* **Text to read**

★ ★ ★ ★

Tunnel SDK is a tunnel service provided by MaxCompute to upload and download large amounts of offline data.

Procedure

  1. Create a TableTunnel object.
  2. Create an UploadSession object.
  3. Create a RecordWriter object and use it to write records.
  4. Commit the upload session.

Example

import java.io.IOException;
import java.util.Date;
import com.aliyun.odps.Column;
import com.aliyun.odps.Odps;
import com.aliyun.odps.PartitionSpec;
import com.aliyun.odps.TableSchema;
import com.aliyun.odps.account.Account;
import com.aliyun.odps.account.AliyunAccount;
import com.aliyun.odps.data.Record;
import com.aliyun.odps.data.RecordWriter;
import com.aliyun.odps.tunnel.TableTunnel;
import com.aliyun.odps.tunnel.TunnelException;
import com.aliyun.odps.tunnel.TableTunnel.UploadSession;
public class UploadSample {
    private static String accessId = "<your access id>";
    private static String accessKey = "<your access Key>";
    private static String odpsUrl = "http://service.odps.aliyun.com/api";
    private static String tunnelUrl = "http://dt.cn-shanghai.maxcompute.aliyun-inc.com";
    // By default, data is transmitted on the Internet. If you need to transmit data on an internal network, you must set the tunnelUrl parameter based on your business needs.
    // In this example, the Tunnel endpoint of the classic network in the China (Shanghai) region is used.
    private static String project = "<your project>";
    private static String table = "<your table name>";
    private static String partition = "<your partition spec>";
    public static void main(String args[]) {
        // Prepare necessary resources. You only need to run the preceding code once.

★ ★ ★ ★

* **Information shown**
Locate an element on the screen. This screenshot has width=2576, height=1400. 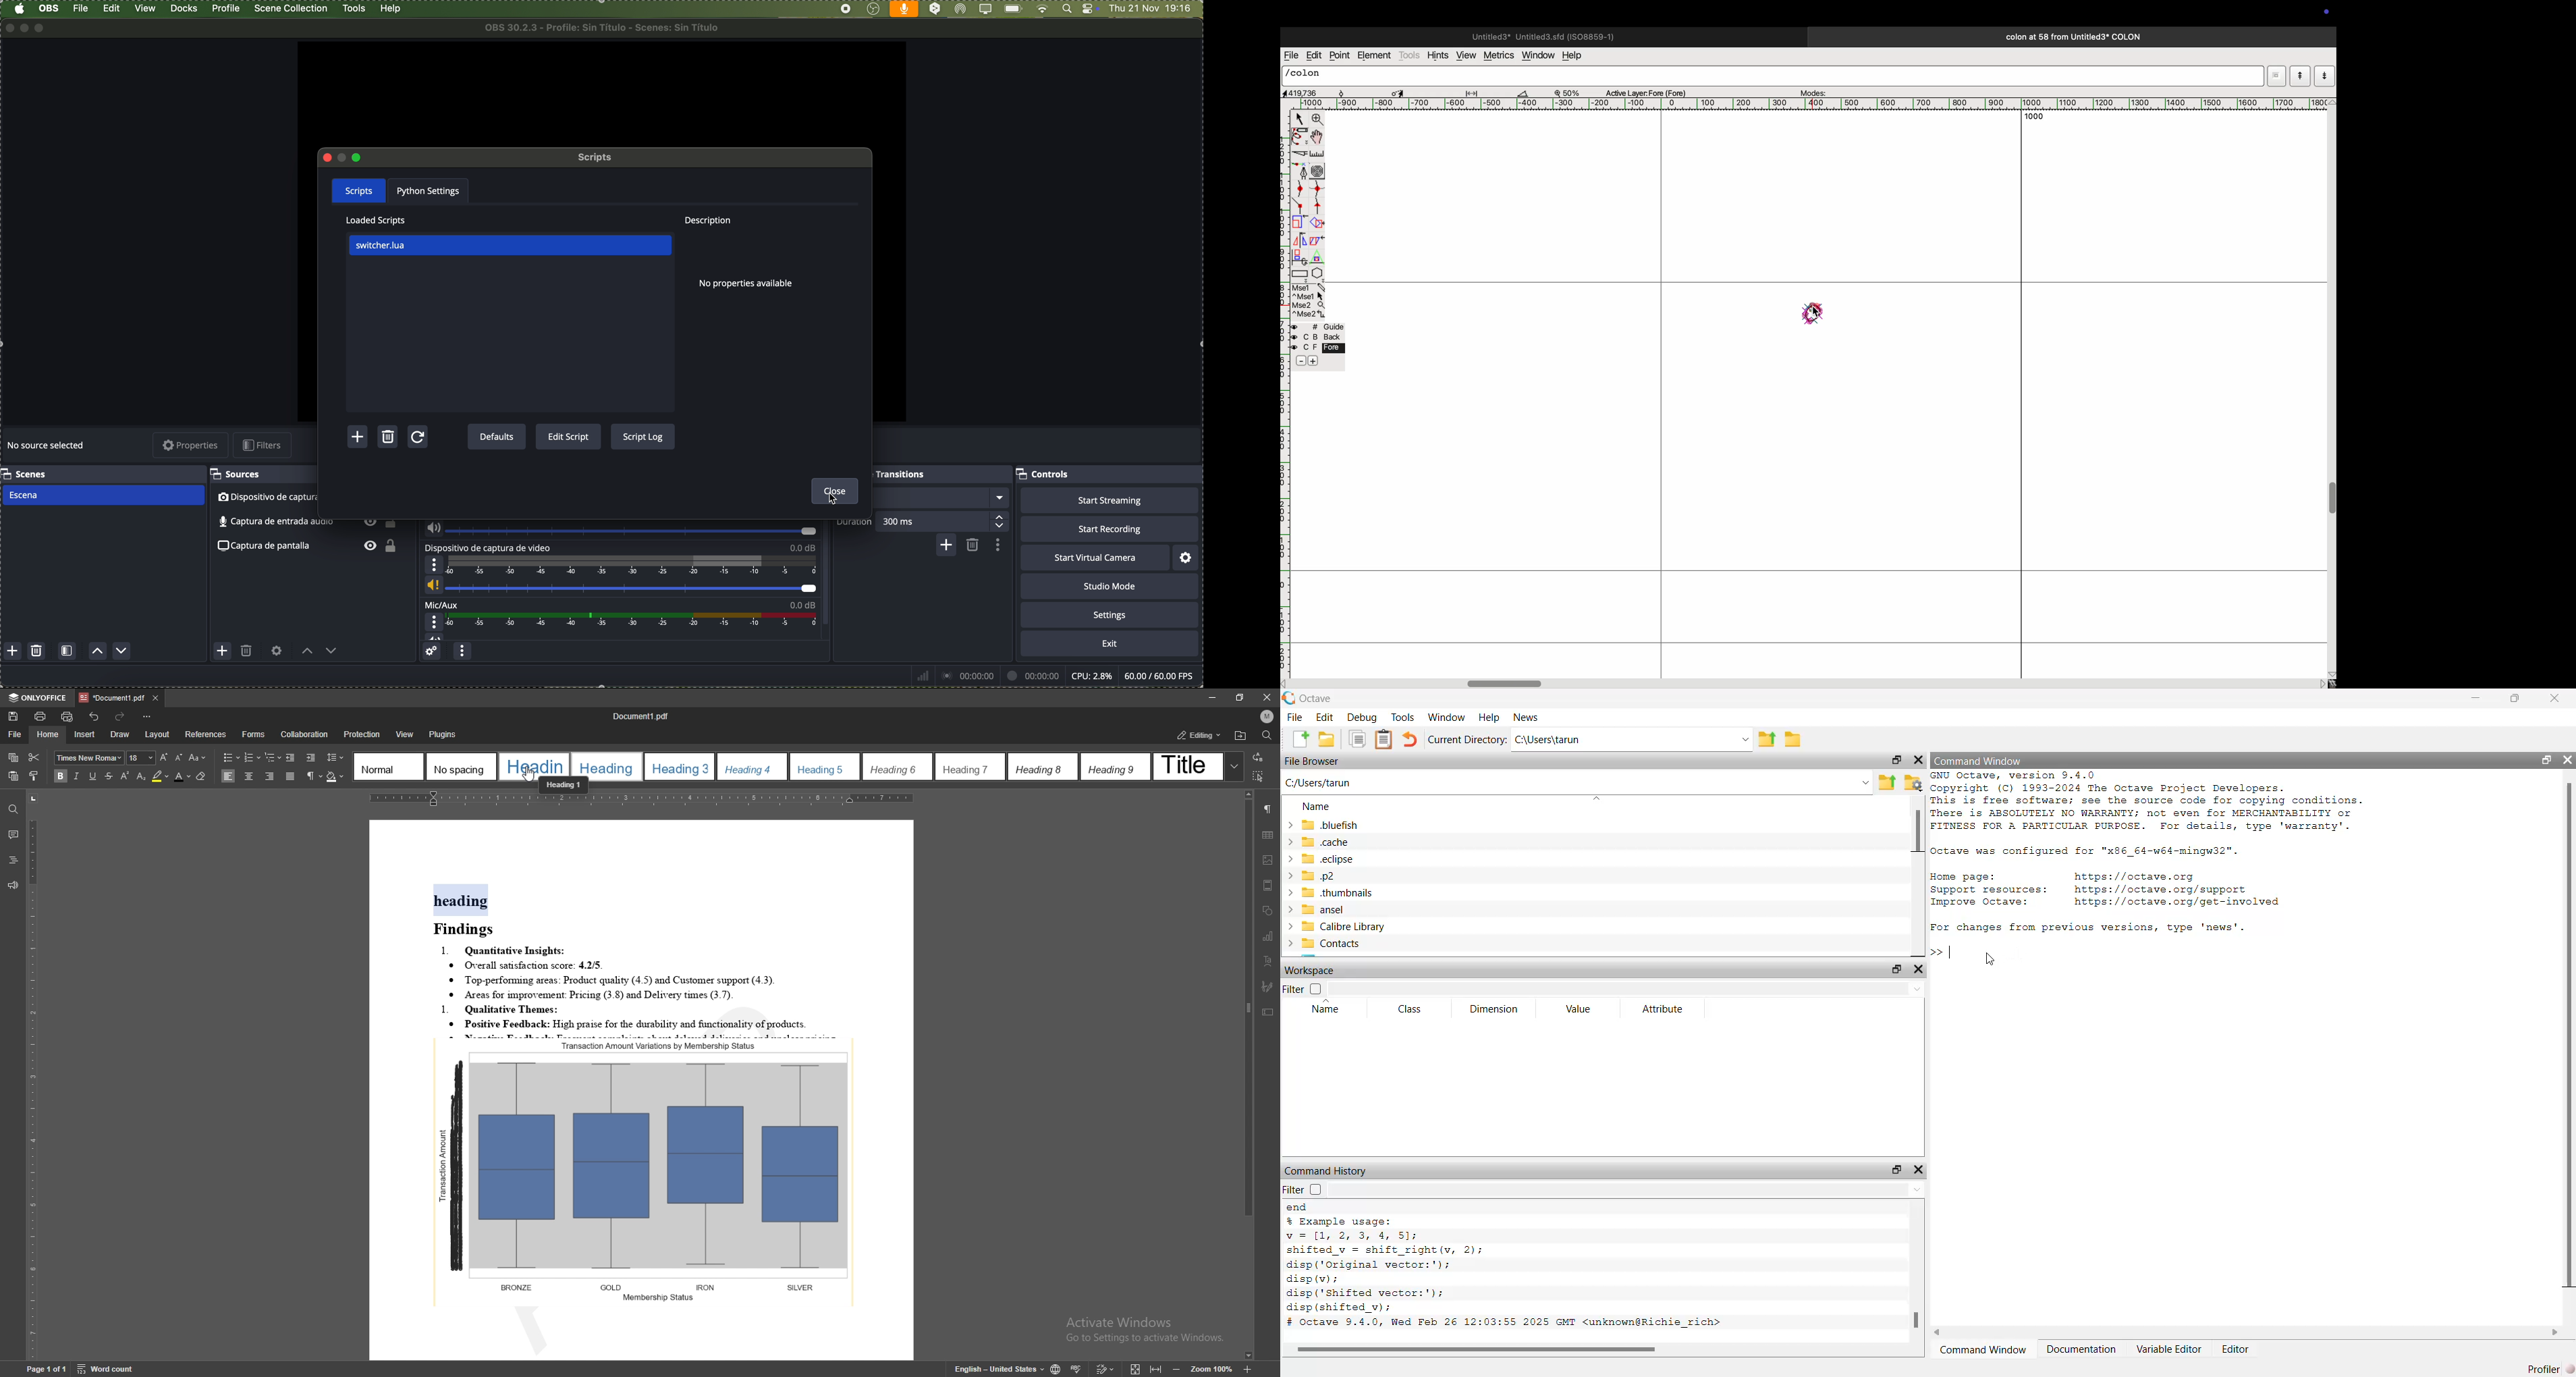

★ ★ ★ ★

* **Tasks to carry out**
A. Answer these from the Tunnel SDK upload guide above:
(i) What is the third step listed under "Procedure"?
(ii) Which region and network does the example's Tunnel endpoint belong to?
(iii) What value does the example assign to odpsUrl?
B. Carry on writing the Tunnel SDK upload guide from the last line shown above.

* **Responses for each task**
A.
(i) Create a RecordWriter object and use it to write records.
(ii) The classic network in the China (Shanghai) region.
(iii) "http://service.odps.aliyun.com/api"

B.
        Account account = new AliyunAccount(accessId, accessKey);
        Odps odps = new Odps(account);
        odps.setEndpoint(odpsUrl);
        odps.setDefaultProject(project);
        try {
            TableTunnel tunnel = new TableTunnel(odps);
            // Set the tunnelUrl parameter.
        tunnel.setEndpoint(tunnelUrl);
            // Set the partition to which you want to upload data.
        PartitionSpec partitionSpec = new PartitionSpec(partition);
            // Create a session with a 24-hour lifecycle for the specified partition in the specified table on the server.
        // You can upload a total of 20,000 data blocks within the 24-hour lifecycle of the session.
        // It takes several seconds to create a session. In addition, a large number of resources are consumed and temporary directories are created on the server for each session that you create.
        // Therefore, we recommend that you upload data of the same partition in the same session.
            UploadSession uploadSession = tunnel.createUploadSession(project, table, partitionSpec);
            System.out.println("Session Status is : " + uploadSession.getStatus().toString());
            TableSchema schema = uploadSession.getSchema();
        // After data is prepared, create a Writer to start writing data to a block.
        // If a block is uploaded, you cannot upload it again. If the CloseWriter is successful, the block is uploaded. If the block upload fails, you can upload the block again.
        // A session contains a maximum of 20,000 block IDs, which are numbered 0 to 19999. If you have more blocks left after 20,000 blocks are uploaded in a session, commit the session. Then, create a new session to upload remaining blocks.
        // If you write less than 64 MB data to a block each time, many small files are generated, which poses negative impacts on the computing performance. We recommend that you write 64 MB or more data to a block each time. You can write a maximum of 100 GB data to a block.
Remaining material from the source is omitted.